I already explained why this is the case.
However, the frequency I’m taking out the heat flux calculation does really affect the performance. When it is for each and every timestep the performance is like 23ns/day and when the frequency increased 10 times (heat flux calculation per 10 timesteps), performance increased up to about 42ns/day which is almost two times. Then it convers out as frequency further increased.
This makes no sense unless there are also other changes in your input and/or other issues that limit your preformance. As I already mentioned the heat flux computation part should be a negligible fraction of your total time, regardless of the size of the region you are applying it to.
It is impossible to discuss this in such generality. There likely is some other issue with your input or how you run it that just has some unexpected side effects.
Dear Axel,
I was talking cluelessly and pardon me for that. Here are my case details,
Lammps 24-Dec-2020 in windows with OPENMP multi threading (8 threads). (lmp_serial -in argon.in -pk omp 8 -sf omp)
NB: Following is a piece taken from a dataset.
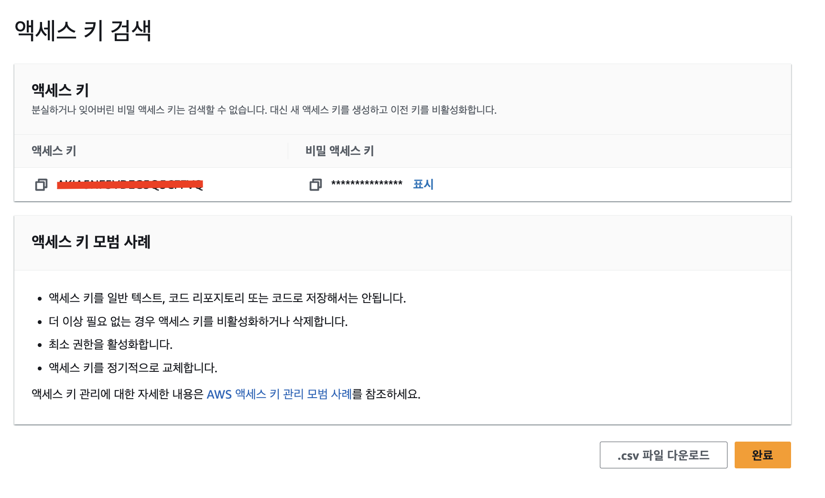Image resolution: width=825 pixels, height=498 pixels.
Task: Download the .csv 파일 다운로드 button
Action: 663,455
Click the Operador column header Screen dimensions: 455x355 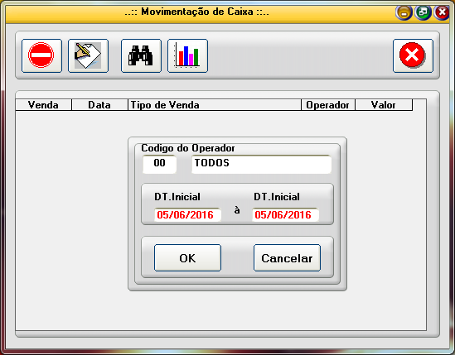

System consists of simple LJ argon at 40K temperature. (Input script attached: argon.in)
After the equilibration run, I’m just calculating the heat flux via “compute heat/flux” and taking it out via “fix ave/time”. When I change the Nfreq of the time averaging fix, the simulation performance changes significantly as follows.
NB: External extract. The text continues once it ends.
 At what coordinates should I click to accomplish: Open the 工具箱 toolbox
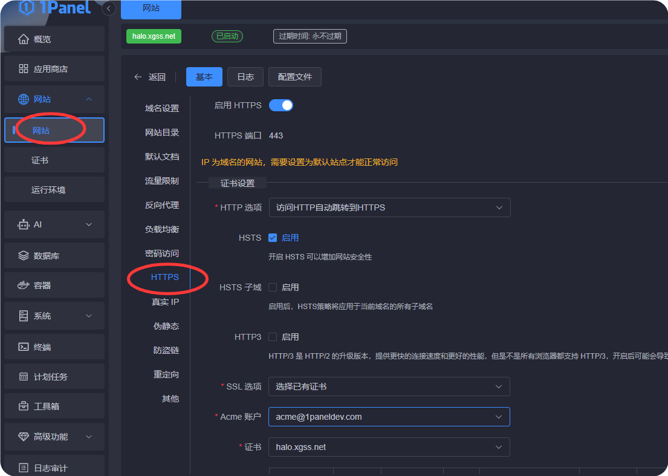point(54,405)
time averaging fix: “fix AVE all ave/time 1 1 Nfreq c_Hflux[1] c_Hflux[2] c_Hflux[3] ave one file Hflux_AVE.out”
It seems like, when the Nfreq is reduced beyond 50, the pair calculation time and modify time (from the MPI task time break down summary in the log) increases significantly affecting the overall performance. However, after around Nfreq=100, the performance converges as follows.
It is clear that when Nfreq is changed from 1 to 10, the performance gain is more than 2 times. Is this normal or am I doing something wrong? Your kind advice is really appreciated. I have attached the relevant log files as well for the cases of Nfreq=1,2,4,7, and 10.
Thank you. Regards.
Chamara
argon.in (1.84 KB)
log_Nfreq-1.lammps (5.51 KB)
log_Nfreq-4.lammps (5.51 KB)
log_Nfreq-7.lammps (5.51 KB)
log_Nfreq-2.lammps (5.51 KB)
log_Nfreq10.lammps (5.51 KB)
Ok, now here is why there was a misunderstanding.
You wrote that you “increased the frequency” of collecting heat/flux data, but in fact by increasing the value of “nfreq” you are decreasing the frequency.
That in turn makes perfect sense. For computing the heat/flux data you also need to compute the per-atom stress data. This is normally not done during the force computation for efficiency reasons and if needed only on those timesteps where this data is accessed. So by sampling the per-atom stress less frequently, you are speeding up the computation in the pair style by having to compute and collect the per-atom stress data less frequently. Of course, the savings will decrease if you raise the value of nfreq further.
As mentioned before, the main cost is for computing the forces (and the stress from them) and not compute heat/flux in itself, even if it may seem to you like it, because the compute is only post-processing data accumulated during the force computation.
Oh, that’s my bad. I went upside down on the term “frequency”. Thank you very much for your detailed explanation.
Best Regards.
Chamara